NS: A questão urbana dentro de uma dimensão internacional não consegue despertar a sensibilização da sociedade em geral. A agenda ambiental é a que mais mobiliza. Como houve recentemente o processo de construção da Agenda 2030, dos Objetivos de Desenvolvimento Sustentável, e depois a mobilização da COP21 no ano passado, que trouxe o Acordo de Paris, os esforços da cobertura midiática tem dado ênfase na questão climática.

Eu acho que no Brasil não teve tanto destaque como teve em outros momentos por conta da conjuntura política do país. A delegação brasileira compareceu sem um ministro, não teve uma autoridade máxima presente que pudesse gerar maior interesse por parte da mídia.

Mas ao meu ver o grande desafio foi conseguir um espaço próprio. A NAU é muito mais do que um capítulo do Objetivo 11 (dos ODS), ela aponta uma visão mais adequada com relação à dimensão do território do que a própria Agenda 2030 e a COP21, as quais praticamente não falam sobre cidades. O Acordo de Paris, por exemplo, de fato não aborda cidades, problemas urbanos, assentamentos.

E como foi essa representação do Brasil lá?

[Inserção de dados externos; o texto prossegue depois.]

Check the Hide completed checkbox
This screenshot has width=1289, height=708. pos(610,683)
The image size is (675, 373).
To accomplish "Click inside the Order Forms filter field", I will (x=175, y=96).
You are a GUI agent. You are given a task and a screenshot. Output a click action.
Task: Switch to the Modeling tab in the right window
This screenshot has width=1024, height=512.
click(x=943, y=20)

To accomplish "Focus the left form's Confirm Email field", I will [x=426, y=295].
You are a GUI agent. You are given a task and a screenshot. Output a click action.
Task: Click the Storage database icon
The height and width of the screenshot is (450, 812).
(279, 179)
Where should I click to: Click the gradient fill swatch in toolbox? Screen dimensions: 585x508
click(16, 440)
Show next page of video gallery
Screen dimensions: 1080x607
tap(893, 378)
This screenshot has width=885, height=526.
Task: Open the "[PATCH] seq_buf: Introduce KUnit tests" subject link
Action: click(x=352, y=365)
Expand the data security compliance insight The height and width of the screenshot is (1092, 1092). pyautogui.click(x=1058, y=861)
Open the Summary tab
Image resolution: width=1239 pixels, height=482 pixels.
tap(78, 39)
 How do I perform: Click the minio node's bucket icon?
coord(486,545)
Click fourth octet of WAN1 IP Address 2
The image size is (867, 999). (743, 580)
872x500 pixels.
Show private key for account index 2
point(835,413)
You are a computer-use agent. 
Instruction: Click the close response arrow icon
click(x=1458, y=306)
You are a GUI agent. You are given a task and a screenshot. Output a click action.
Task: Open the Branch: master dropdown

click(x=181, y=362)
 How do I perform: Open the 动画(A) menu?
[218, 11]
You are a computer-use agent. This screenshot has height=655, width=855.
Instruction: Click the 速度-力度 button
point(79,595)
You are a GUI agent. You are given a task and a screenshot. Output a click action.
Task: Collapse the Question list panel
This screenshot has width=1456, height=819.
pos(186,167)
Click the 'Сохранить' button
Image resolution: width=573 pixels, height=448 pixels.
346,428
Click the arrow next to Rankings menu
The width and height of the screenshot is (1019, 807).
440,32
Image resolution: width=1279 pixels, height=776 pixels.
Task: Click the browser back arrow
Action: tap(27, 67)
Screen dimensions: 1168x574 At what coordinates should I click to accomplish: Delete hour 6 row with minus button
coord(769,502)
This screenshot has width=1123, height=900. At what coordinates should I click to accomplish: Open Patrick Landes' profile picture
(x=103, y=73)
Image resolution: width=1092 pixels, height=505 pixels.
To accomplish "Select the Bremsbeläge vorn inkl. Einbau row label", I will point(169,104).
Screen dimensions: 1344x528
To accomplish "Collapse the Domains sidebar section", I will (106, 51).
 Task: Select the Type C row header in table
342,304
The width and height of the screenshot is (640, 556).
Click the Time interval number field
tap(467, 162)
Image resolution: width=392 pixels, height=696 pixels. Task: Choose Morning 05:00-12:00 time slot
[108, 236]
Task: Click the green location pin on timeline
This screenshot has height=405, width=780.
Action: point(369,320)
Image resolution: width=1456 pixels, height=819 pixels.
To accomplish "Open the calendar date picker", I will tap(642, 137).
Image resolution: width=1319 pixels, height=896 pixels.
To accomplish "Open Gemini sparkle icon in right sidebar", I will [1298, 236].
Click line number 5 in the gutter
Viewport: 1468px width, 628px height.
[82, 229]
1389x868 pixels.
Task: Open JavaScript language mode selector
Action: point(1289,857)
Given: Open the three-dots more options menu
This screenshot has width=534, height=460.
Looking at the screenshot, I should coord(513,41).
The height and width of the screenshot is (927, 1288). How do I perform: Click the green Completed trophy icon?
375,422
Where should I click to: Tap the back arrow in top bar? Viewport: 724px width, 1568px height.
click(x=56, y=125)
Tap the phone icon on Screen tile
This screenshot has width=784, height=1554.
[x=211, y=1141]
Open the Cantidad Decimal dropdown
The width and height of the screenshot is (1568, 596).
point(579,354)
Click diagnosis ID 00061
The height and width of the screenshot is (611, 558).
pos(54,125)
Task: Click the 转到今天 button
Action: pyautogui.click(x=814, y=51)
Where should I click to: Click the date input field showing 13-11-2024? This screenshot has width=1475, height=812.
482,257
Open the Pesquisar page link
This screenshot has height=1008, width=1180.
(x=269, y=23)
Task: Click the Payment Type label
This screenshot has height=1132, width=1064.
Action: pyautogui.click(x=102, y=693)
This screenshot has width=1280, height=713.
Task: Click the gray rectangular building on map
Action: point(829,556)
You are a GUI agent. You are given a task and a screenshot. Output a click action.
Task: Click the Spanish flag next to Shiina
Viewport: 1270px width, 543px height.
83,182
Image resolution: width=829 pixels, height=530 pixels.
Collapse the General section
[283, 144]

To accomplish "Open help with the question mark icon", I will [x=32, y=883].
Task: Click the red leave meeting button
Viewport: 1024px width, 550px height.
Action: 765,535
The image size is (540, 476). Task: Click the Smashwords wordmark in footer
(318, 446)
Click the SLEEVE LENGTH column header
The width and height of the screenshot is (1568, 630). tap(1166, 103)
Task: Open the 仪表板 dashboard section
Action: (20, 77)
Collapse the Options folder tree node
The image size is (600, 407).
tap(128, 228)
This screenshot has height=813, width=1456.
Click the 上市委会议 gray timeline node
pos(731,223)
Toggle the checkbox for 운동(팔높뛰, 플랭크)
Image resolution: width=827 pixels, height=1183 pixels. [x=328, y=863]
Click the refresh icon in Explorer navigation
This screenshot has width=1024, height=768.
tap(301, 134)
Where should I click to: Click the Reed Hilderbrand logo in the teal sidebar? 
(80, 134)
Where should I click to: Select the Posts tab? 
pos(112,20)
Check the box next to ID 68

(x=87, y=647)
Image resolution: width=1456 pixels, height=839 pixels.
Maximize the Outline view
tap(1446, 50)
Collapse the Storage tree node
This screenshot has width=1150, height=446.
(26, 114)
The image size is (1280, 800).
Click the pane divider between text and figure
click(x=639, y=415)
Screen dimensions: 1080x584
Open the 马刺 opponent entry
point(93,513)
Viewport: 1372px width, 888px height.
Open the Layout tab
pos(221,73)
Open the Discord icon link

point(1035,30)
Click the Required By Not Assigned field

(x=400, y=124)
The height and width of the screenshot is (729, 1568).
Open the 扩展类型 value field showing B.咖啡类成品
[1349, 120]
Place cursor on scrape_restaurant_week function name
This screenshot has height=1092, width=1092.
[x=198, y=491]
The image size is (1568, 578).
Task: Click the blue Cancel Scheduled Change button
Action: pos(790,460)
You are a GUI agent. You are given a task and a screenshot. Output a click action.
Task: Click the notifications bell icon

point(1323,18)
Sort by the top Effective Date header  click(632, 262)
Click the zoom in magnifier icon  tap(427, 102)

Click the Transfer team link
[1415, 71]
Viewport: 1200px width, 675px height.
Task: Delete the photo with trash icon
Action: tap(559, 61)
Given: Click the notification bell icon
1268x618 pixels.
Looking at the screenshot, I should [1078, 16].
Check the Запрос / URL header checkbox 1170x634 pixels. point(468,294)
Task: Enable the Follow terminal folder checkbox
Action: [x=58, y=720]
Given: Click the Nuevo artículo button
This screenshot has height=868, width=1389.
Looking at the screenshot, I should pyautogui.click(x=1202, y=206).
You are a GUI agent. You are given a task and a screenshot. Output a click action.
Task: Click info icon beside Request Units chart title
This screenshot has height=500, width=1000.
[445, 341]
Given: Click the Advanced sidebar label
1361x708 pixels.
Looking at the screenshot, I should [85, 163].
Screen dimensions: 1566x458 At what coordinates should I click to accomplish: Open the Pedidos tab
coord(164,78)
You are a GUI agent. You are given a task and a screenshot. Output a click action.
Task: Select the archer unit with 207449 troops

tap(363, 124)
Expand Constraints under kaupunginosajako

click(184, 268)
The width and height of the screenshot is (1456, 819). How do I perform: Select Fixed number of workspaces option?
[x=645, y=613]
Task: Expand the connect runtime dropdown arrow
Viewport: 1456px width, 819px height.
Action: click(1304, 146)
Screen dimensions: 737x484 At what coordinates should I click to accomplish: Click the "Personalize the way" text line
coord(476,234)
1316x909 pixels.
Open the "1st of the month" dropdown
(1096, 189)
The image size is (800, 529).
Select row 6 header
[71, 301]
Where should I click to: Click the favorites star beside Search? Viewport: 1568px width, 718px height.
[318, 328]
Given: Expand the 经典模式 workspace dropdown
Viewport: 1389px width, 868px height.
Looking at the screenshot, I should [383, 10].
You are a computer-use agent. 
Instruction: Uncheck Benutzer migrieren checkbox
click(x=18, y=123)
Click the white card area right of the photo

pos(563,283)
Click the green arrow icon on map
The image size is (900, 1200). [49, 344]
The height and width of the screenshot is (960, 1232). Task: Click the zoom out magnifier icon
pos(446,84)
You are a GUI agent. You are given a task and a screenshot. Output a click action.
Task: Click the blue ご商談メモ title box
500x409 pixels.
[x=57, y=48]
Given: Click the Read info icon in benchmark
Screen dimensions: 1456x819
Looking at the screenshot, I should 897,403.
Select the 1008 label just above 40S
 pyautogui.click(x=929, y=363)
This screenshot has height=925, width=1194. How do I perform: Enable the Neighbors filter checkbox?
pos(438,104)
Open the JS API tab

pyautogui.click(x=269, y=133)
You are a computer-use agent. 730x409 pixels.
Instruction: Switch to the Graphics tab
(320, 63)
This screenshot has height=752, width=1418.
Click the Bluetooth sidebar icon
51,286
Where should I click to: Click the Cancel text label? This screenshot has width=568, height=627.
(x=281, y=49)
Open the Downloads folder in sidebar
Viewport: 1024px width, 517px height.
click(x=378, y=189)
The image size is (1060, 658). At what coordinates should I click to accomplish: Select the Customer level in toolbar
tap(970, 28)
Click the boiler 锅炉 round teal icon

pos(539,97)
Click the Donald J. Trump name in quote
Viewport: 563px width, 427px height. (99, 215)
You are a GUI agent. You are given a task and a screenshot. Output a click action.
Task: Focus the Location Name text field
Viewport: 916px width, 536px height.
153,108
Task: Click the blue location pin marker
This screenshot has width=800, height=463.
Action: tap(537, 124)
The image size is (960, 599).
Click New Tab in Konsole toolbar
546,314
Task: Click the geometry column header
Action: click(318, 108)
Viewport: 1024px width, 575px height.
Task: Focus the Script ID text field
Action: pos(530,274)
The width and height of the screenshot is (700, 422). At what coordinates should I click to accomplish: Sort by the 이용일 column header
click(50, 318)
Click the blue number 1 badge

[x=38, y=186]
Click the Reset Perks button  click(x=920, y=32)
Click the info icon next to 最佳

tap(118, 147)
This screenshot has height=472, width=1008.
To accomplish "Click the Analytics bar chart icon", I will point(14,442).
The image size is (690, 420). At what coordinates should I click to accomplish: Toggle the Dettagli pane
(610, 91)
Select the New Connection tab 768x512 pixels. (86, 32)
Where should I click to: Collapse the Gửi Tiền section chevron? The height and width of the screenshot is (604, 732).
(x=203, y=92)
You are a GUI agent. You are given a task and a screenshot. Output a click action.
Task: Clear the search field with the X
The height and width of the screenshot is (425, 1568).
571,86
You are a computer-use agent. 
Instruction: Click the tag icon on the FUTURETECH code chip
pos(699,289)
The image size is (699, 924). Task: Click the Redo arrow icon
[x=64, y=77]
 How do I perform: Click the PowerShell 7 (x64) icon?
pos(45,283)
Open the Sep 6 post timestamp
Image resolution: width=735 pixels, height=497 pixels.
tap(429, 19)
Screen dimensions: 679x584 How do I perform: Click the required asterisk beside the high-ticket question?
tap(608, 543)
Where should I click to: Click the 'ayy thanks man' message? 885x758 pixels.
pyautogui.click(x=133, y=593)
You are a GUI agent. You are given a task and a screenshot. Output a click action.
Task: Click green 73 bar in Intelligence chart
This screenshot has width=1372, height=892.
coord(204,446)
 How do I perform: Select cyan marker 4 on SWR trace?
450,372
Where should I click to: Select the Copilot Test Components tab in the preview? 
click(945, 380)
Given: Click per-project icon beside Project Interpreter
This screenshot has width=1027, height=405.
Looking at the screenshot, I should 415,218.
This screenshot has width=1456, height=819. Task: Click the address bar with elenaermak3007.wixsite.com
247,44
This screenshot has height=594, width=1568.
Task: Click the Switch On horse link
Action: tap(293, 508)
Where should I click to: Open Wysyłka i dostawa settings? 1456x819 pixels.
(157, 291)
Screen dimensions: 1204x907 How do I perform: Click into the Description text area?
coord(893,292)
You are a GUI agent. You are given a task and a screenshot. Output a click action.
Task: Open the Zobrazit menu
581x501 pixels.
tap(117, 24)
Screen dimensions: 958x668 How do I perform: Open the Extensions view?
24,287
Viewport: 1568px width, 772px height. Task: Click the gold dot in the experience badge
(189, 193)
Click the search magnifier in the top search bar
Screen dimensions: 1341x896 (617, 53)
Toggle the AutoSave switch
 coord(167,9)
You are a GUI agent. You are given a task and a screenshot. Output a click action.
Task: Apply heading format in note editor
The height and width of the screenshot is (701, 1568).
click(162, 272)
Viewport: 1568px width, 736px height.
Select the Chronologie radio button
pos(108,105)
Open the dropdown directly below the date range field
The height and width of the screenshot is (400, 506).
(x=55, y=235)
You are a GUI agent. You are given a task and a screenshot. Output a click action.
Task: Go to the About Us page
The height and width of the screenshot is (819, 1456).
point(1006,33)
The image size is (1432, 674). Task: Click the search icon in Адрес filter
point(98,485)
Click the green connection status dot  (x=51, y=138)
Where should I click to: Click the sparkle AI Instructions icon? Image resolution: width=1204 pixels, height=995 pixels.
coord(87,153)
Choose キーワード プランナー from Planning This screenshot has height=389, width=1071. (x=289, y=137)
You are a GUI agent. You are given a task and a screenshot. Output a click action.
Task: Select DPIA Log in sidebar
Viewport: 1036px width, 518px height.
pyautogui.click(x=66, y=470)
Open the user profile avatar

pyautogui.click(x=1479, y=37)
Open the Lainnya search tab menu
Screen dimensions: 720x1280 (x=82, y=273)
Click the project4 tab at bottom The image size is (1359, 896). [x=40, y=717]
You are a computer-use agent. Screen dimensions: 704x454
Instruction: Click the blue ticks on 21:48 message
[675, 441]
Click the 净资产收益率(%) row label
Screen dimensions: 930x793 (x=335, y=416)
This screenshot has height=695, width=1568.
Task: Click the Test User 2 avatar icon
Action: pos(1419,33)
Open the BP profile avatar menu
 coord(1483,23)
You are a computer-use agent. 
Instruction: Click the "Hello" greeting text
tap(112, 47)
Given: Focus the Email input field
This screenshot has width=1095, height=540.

NS: Basicamente sem grandes destaques. A delegação oficial participou da Conferência, se posicionou e participou de alguns eventos que já estavam organizados pelos governos. Mas é importante destacar que o Brasil foi um país que participou de todo processo preparatório da Conferência, foi um dos que liderou a defesa do Direito à Cidade, o que foi importante, pois a partir disso muitos países fizeram seus pronunciamentos destacando o Direito à Cidade.

Quais foram as contribuições que o Instituto Pólis levou para a Habitat?

NS: Foi ter conseguido sistematizar a noção de Direito à Cidade e levar isso para vários espaços da Conferência. Ter conseguido criar esse diálogo de receptividade, desde os eventos organizados por nós até vários espaços que tivemos de diálogo e interlocução com algumas organizações.

Também tivemos uma reunião com a direção do Alto Comissariado de Direitos Humanos, com a relatora especial da ONU, Leilani Farha, para pensar algumas estratégias do Direito à Cidade dentro do campo dos direitos humanos. Assim fomentando, alimentando e trazendo propostas de como dar seguimento através da Plataforma Global pelo Direito à Cidade, buscando contribuir e trazer um diálogo com o que estava ocorrendo na conferência da Habitat III.

O que ficou de encaminhamento, de próximos espaços, para efetivar a NAU?

NS: Nós fomos colocando ao longo de toda Conferência as formas de implementação, implementando a perspectiva do Direito à Cidade. Defendemos que não é preciso partir de um marco zero, mas sim de propostas que já foram feitas na próprio processo da Conferência, as Policy Units, os documentos políticos preparatórios. Eles foram concebidos não só para pensar os temas, mas as formas de implementação, estratégias e quais medidas deveriam ser tomadas e até chegar a indicadores de resultados. Então no caso do Direito à Cidade existe um conjunto de propostas e ações desenvolvidas nesse documento, o qual deve ser um ponto de partida para defender ações que já poderiam ser pensadas para a implementação do direito com base do que foi estabelecido na NAU.

Um outro passo que demos, a partir de um documento que disseminamos lá, foi sobre a operacionalização do Direito à Cidade. É o documento da Plataforma Global pelo Direito à Cidade com um conjunto de experiências de projetos e políticas para a implementação do Direito à Cidade.

Uma das primeiras ações que nós vamos ter enquanto Plataforma é um mapeamento de como as organizações estão planejando, dentro de suas temáticas, promover ações mais concretas, incluindo governos locais, organizações e redes da Plataforma. Nós já temos um mapeamento embrionário de ações e experiências registrada. Então a ideia é começar a disseminar para os governos e organizações terem algumas referências, e fortalecer essa linha de capacitação e formação conjugando com a NAU.